**TEXT**
────────────────
Stocker hatte am Freitag bei seiner Pressekonferenz nicht viel Neues zu sagen, außer, dass sich die ÖVP im U-Ausschuss zum "rot-blauen Machtmissbrauch" weiter mit Kickl beschäftigen werde. Seine Vorwürfe wiederholte Stocker aber mit Vehemenz: Es sei nicht auszuschließen, dass Kickl Österreich an Russland verraten habe, erklärte er. Und spulte noch einmal die Fakten runter: Dem österreichischen Ex-Polizisten und Ex-Verfassungsschützer Egisto Ott wird bekanntlich vorgeworfen, im Dienste Russlands spioniert zu haben. Für den ÖVP-Mann Stocker handelt es sich um einen "Spionageskandal der FPÖ": Kickl habe als Innenminister versucht, den Verfassungsschutz zu zerschlagen und einen Russland-freundlichen Nachrichtendienst im Außenministerium aufzubauen.

Kickl "entzaubern"?
────────────────
**GEFRAGT IST**
Beantworte diese Fragen zum Text:
1. Womit wird sich die ÖVP laut Stocker im U-Ausschuss weiter beschäftigen?
2. Wem wird vorgeworfen, im Dienste Russlands spioniert zu haben?
3. Was hat Kickl laut Stocker als Innenminister versucht?
────────────────
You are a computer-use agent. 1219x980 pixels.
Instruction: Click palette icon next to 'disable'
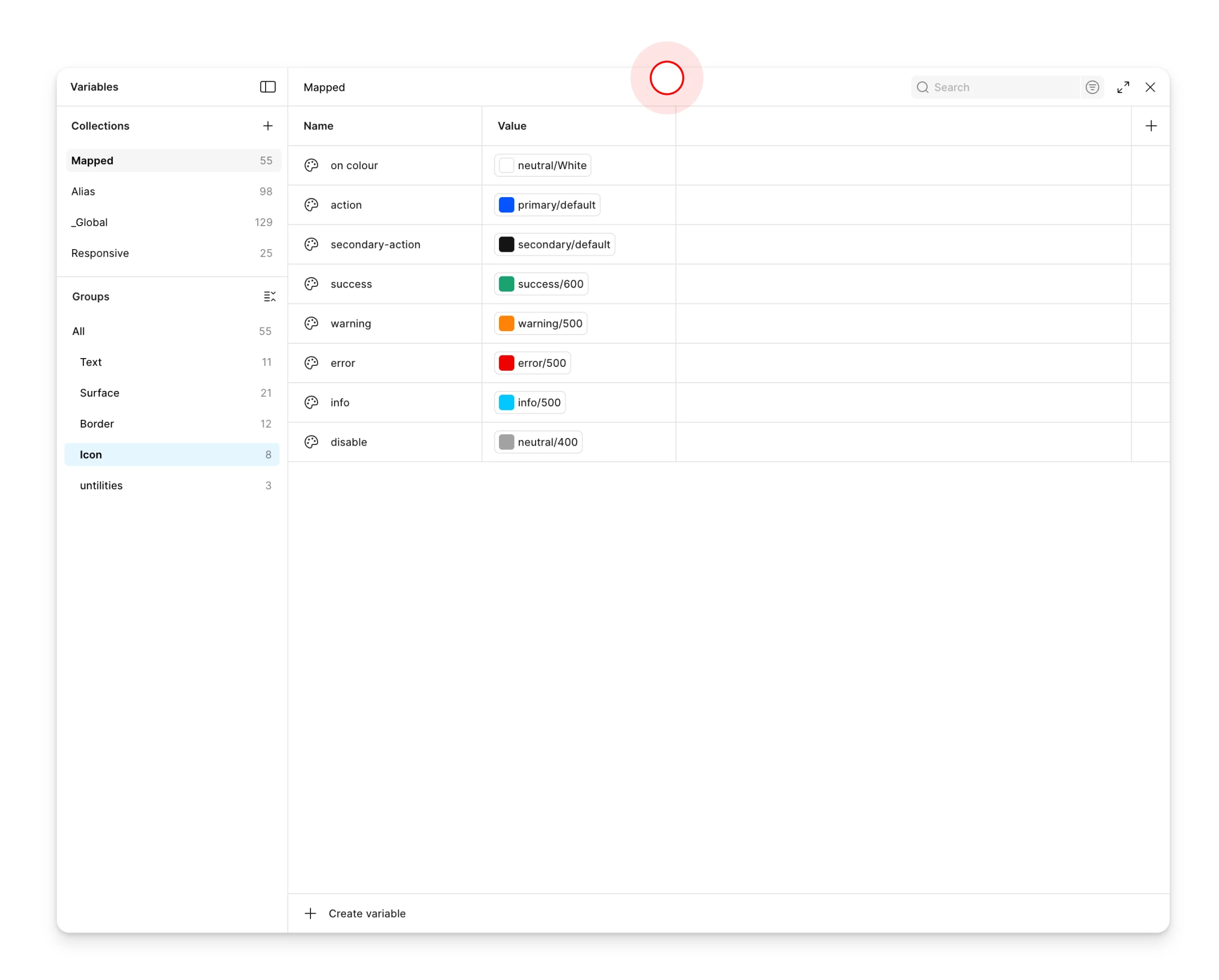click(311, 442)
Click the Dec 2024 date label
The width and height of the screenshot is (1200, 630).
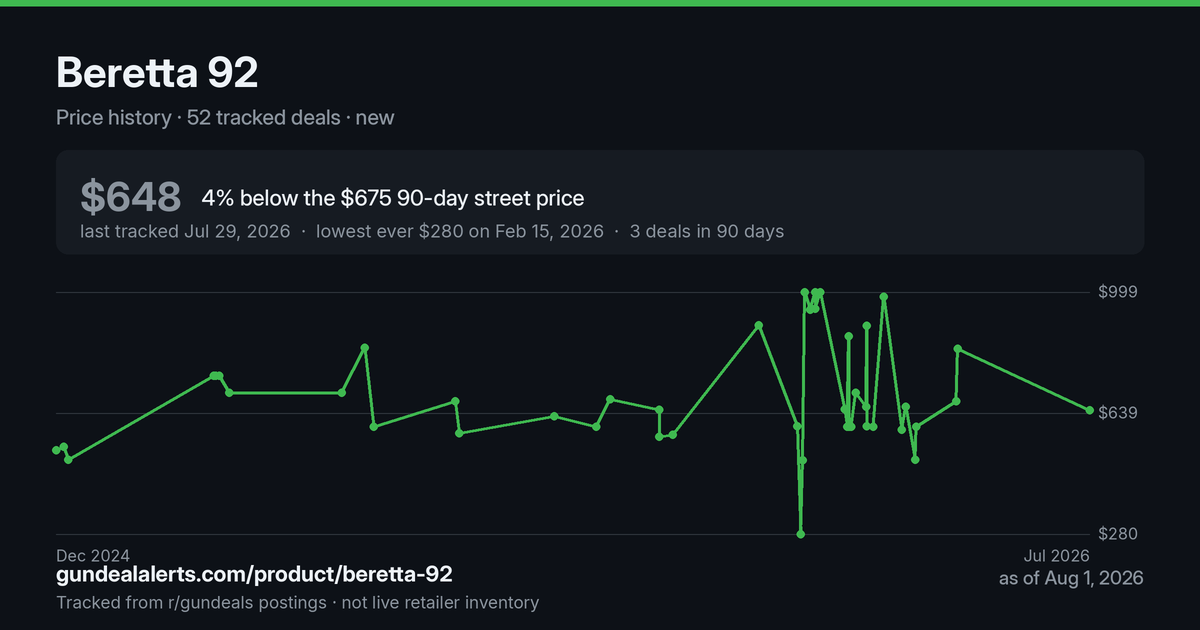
────────────────
**SCHRIFTLICHE ANTWORT**
1. Mit Kickl, und zwar zum „rot-blauen Machtmissbrauch“.
2. Egisto Ott, einem österreichischen Ex-Polizisten und Ex-Verfassungsschützer.
3. Er hat versucht, den Verfassungsschutz zu zerschlagen und im Außenministerium einen Russland-freundlichen Nachrichtendienst aufzubauen.